▶ [INSTRUCTIONS TO FOLLOW]
Filter the entries below, copying out every line that contains the string "arrow".
----------------------------------------
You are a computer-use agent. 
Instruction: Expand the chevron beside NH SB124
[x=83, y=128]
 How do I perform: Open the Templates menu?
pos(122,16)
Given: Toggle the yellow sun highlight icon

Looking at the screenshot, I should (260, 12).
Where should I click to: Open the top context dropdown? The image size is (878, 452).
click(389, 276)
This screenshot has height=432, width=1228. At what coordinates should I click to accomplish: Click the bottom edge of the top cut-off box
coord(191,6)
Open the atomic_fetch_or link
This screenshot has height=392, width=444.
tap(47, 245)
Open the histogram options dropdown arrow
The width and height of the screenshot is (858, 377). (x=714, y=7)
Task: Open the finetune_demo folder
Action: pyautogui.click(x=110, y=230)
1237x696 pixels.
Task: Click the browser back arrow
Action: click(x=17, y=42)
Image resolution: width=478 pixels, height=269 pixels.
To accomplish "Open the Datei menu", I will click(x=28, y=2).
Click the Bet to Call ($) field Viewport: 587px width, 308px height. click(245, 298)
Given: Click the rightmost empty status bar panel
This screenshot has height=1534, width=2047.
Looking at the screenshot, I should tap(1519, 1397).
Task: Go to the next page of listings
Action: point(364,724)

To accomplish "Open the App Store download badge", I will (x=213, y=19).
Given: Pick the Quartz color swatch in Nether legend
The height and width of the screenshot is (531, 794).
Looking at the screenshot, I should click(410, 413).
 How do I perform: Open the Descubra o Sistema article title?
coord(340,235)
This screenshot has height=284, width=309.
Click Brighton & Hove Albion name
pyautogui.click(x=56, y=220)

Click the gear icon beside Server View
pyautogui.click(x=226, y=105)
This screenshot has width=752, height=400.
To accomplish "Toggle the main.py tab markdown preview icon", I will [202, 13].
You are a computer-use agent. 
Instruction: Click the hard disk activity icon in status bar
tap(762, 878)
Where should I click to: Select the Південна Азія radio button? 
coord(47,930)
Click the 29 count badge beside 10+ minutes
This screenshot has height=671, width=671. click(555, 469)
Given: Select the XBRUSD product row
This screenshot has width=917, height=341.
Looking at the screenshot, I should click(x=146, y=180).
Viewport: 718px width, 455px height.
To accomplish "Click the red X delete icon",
----------------------------------------
▶ [REPLY TO THE TASK]
Open the histogram options dropdown arrow
Task: Click the browser back arrow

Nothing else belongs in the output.